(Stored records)
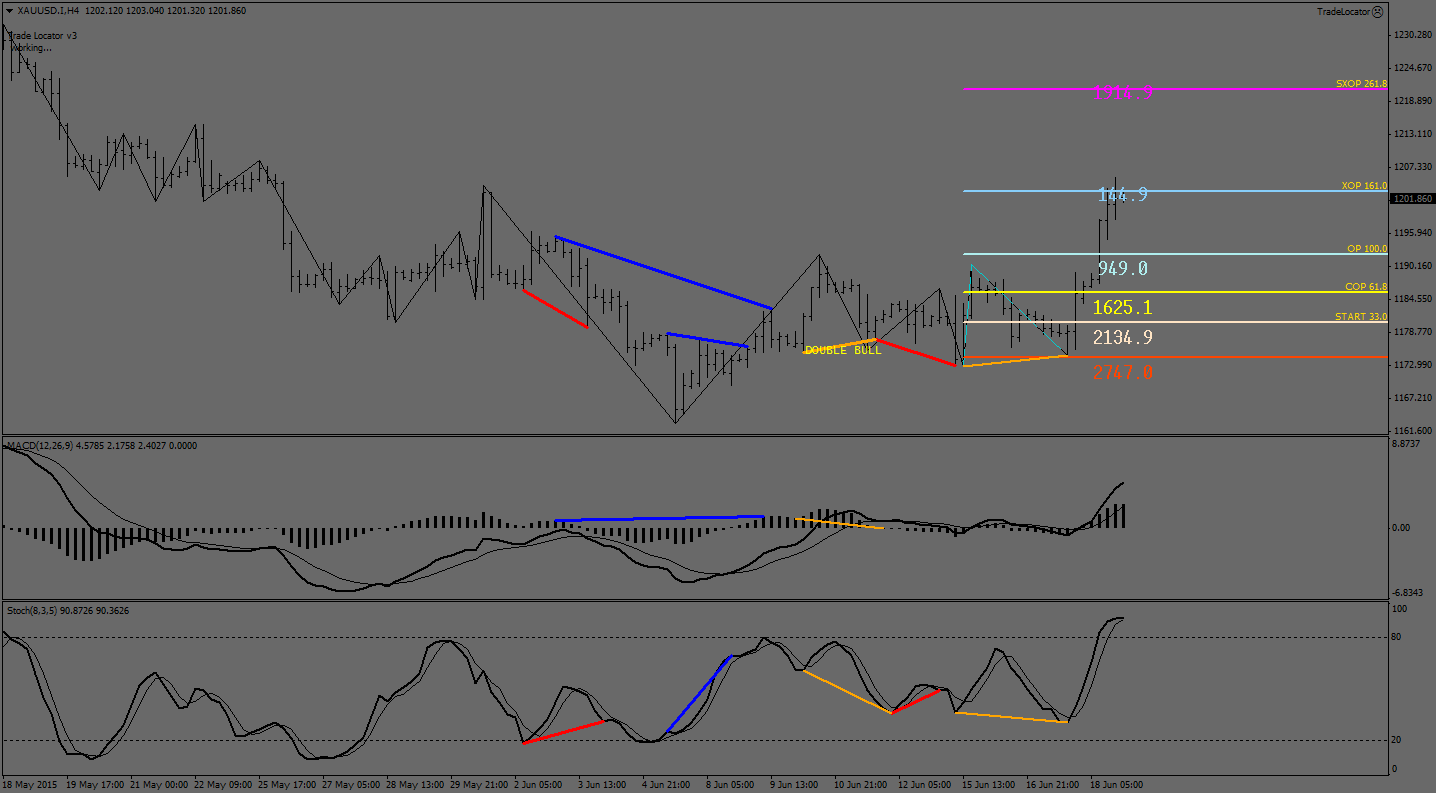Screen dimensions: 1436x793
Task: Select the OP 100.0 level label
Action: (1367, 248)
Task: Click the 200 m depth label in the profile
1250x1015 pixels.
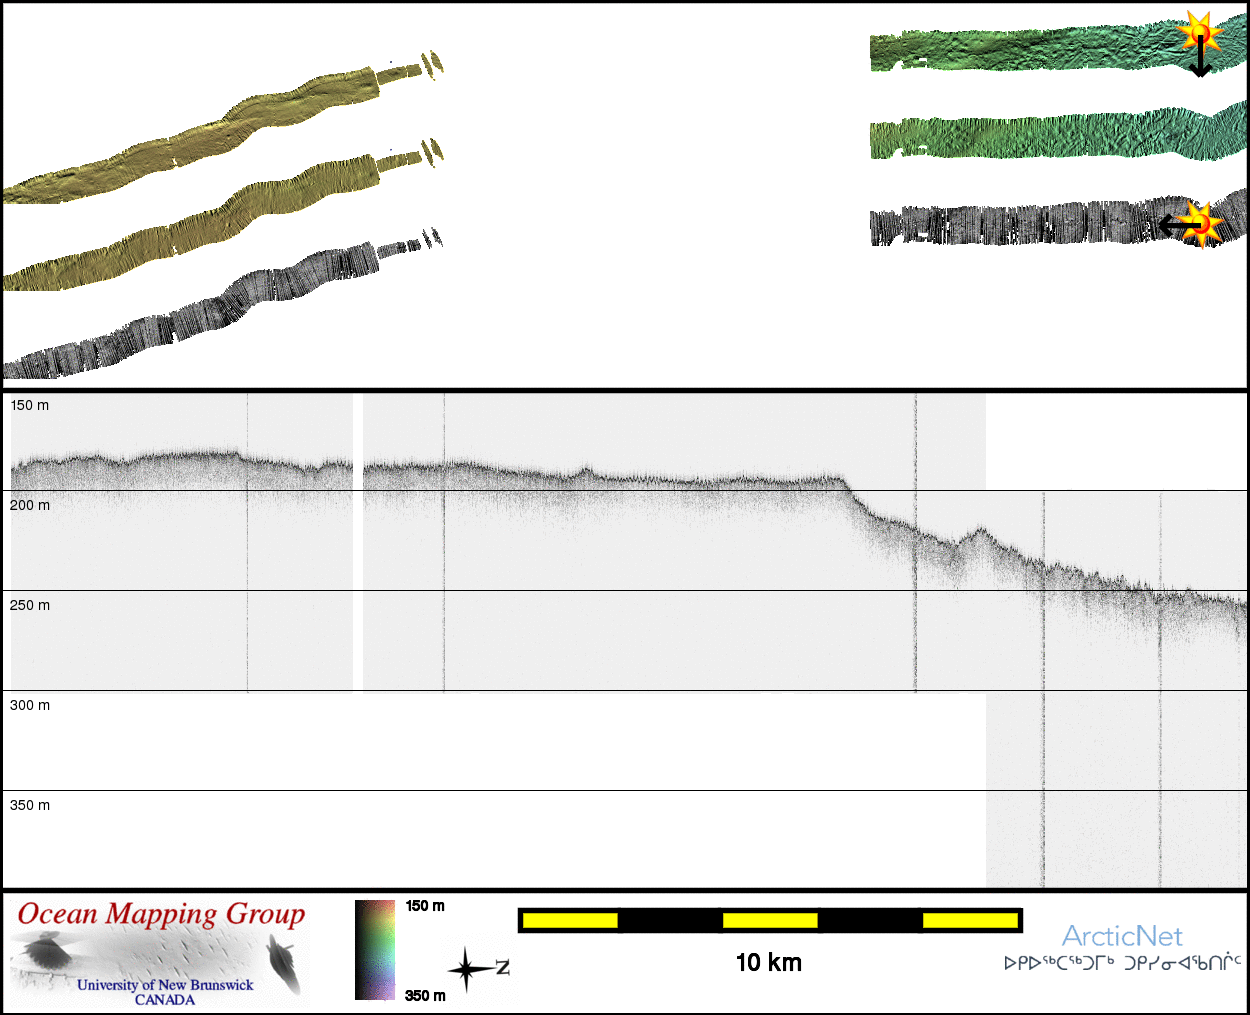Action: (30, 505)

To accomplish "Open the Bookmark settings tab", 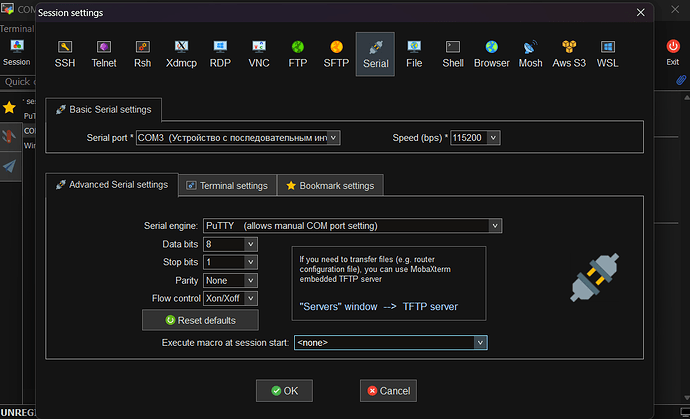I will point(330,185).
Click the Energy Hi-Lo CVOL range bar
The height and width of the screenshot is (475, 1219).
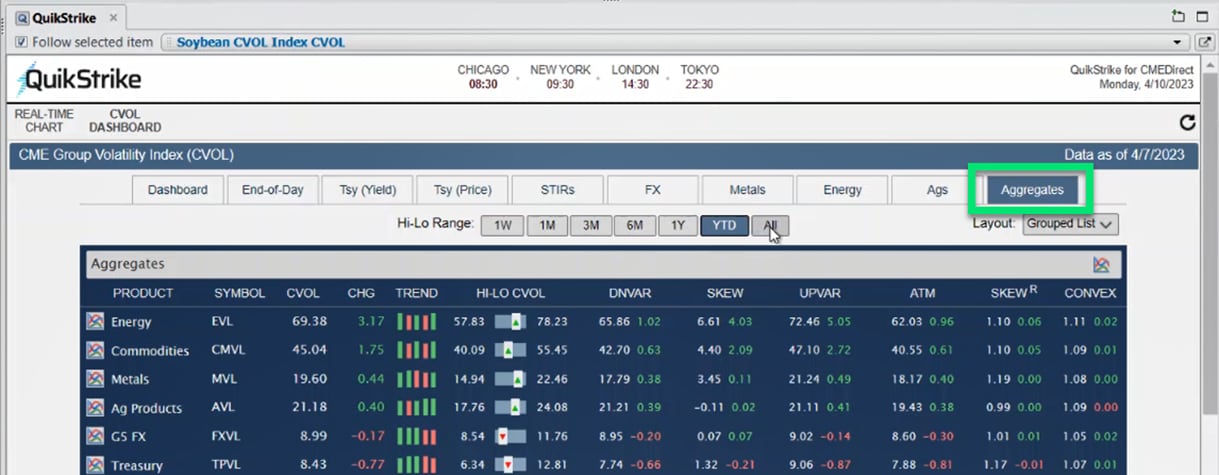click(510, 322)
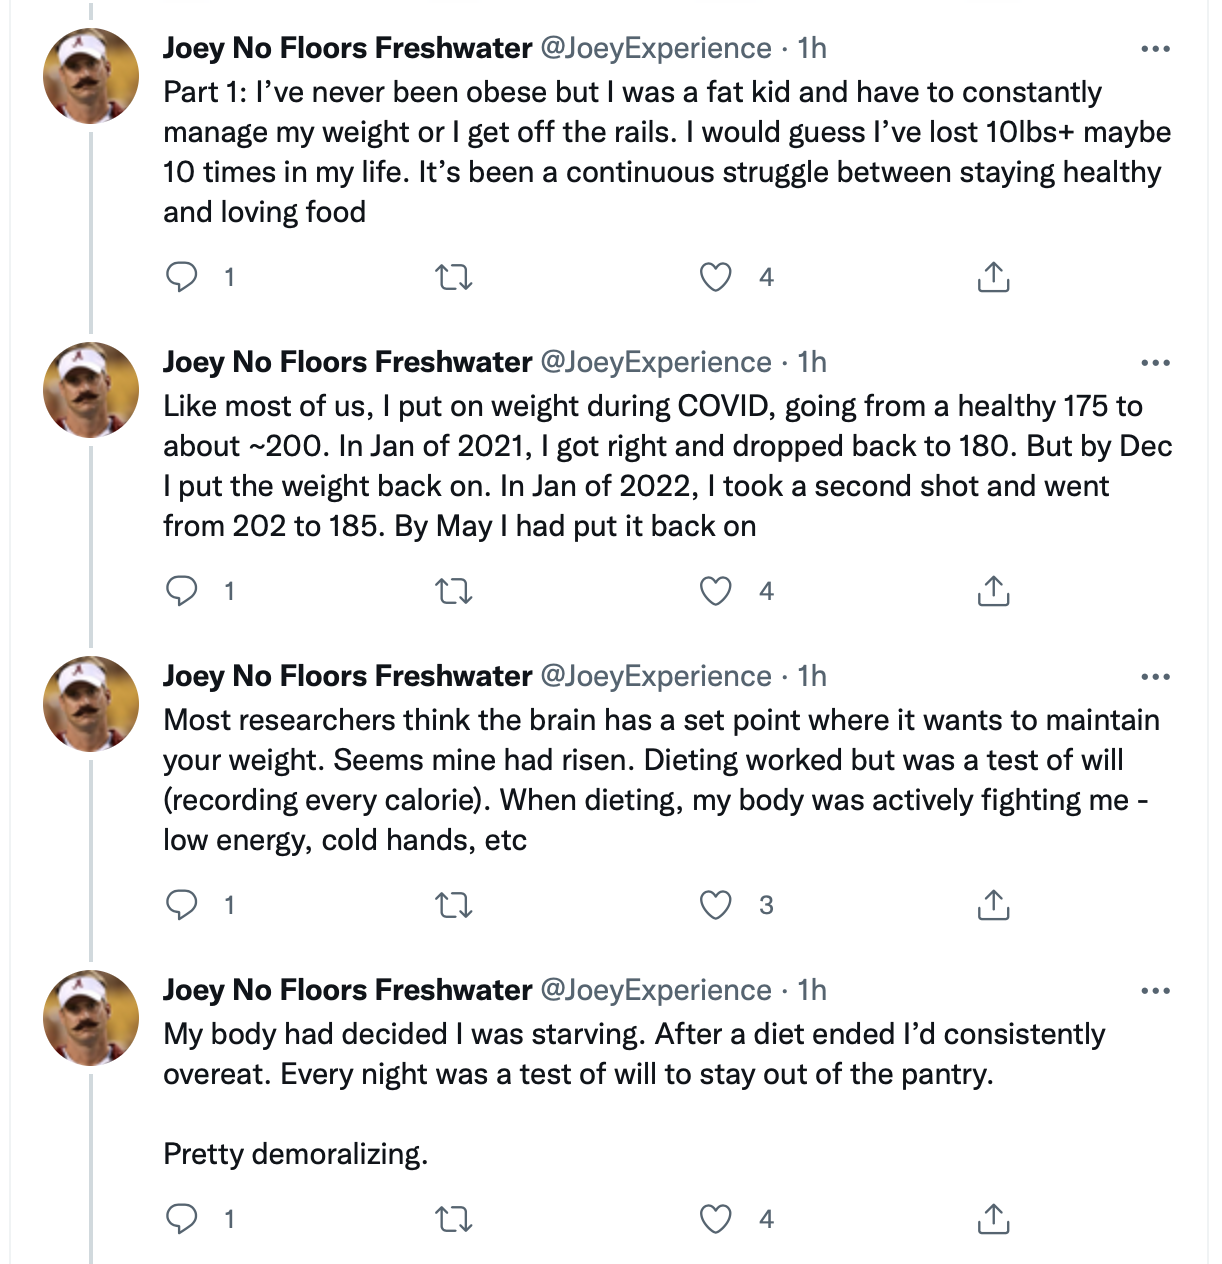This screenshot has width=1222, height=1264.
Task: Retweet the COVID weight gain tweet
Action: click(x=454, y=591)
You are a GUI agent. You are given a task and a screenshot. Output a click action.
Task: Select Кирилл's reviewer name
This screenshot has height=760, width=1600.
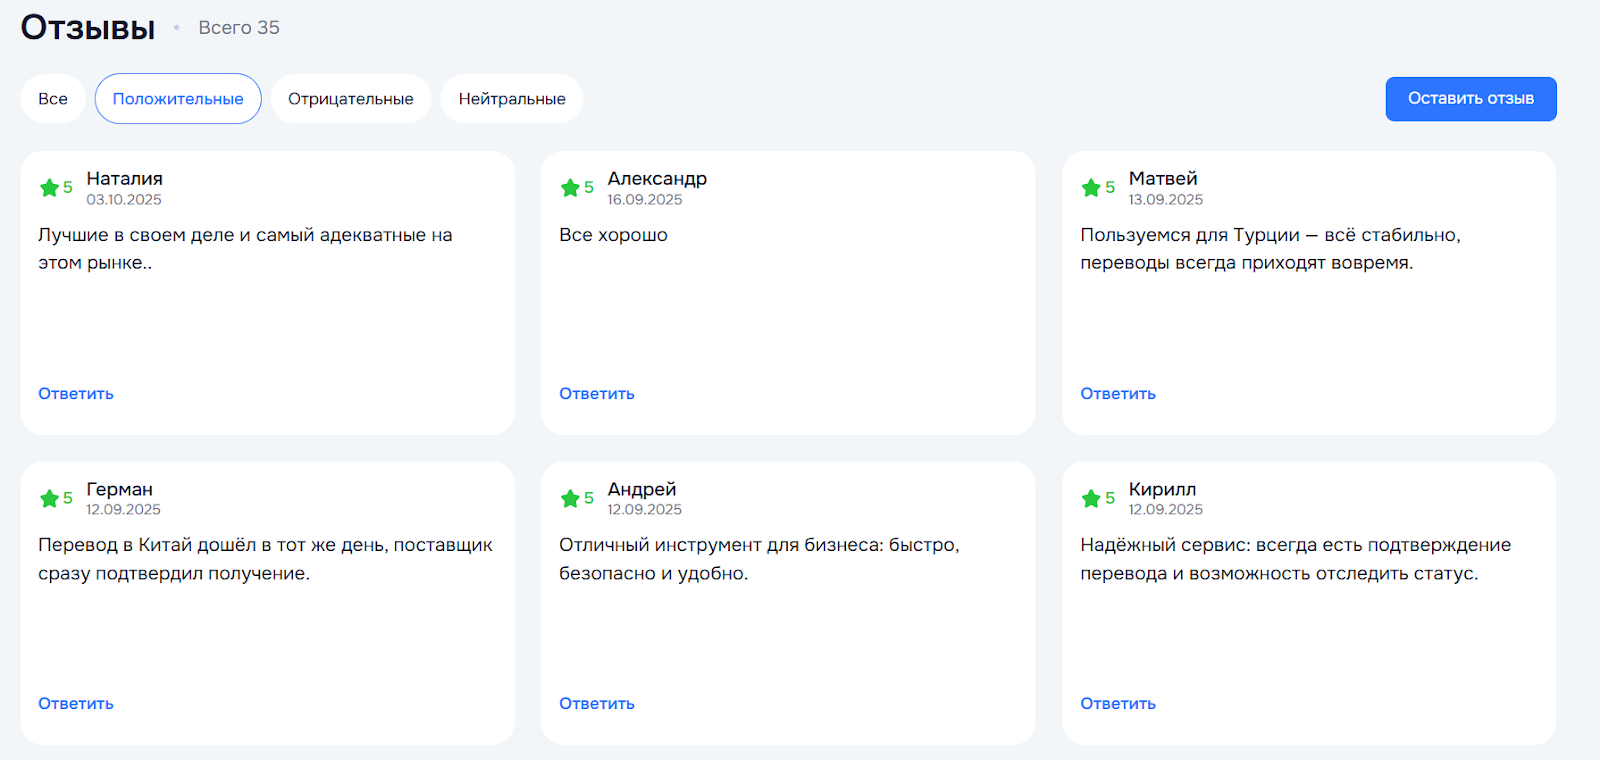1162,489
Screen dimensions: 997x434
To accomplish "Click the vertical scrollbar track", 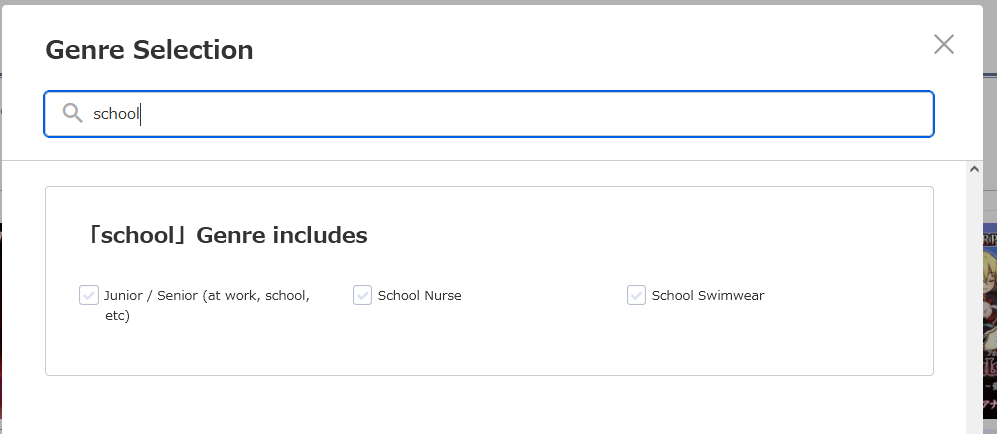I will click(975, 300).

_DESCRIPTION OF THE TASK_
Although pictures appear among the entries, please set down only the lines from the one with "The height and" up to and including the one with "Task: Select Кирилл's reviewer name", word for word.

_YOUR SOLUTION_
The height and width of the screenshot is (475, 1219).
click(510, 322)
This screenshot has width=1222, height=1264.
Task: Retweet the COVID weight gain tweet
Action: click(x=454, y=591)
You are a GUI agent. You are given a task and a screenshot. Output a click action.
Task: Select Кирилл's reviewer name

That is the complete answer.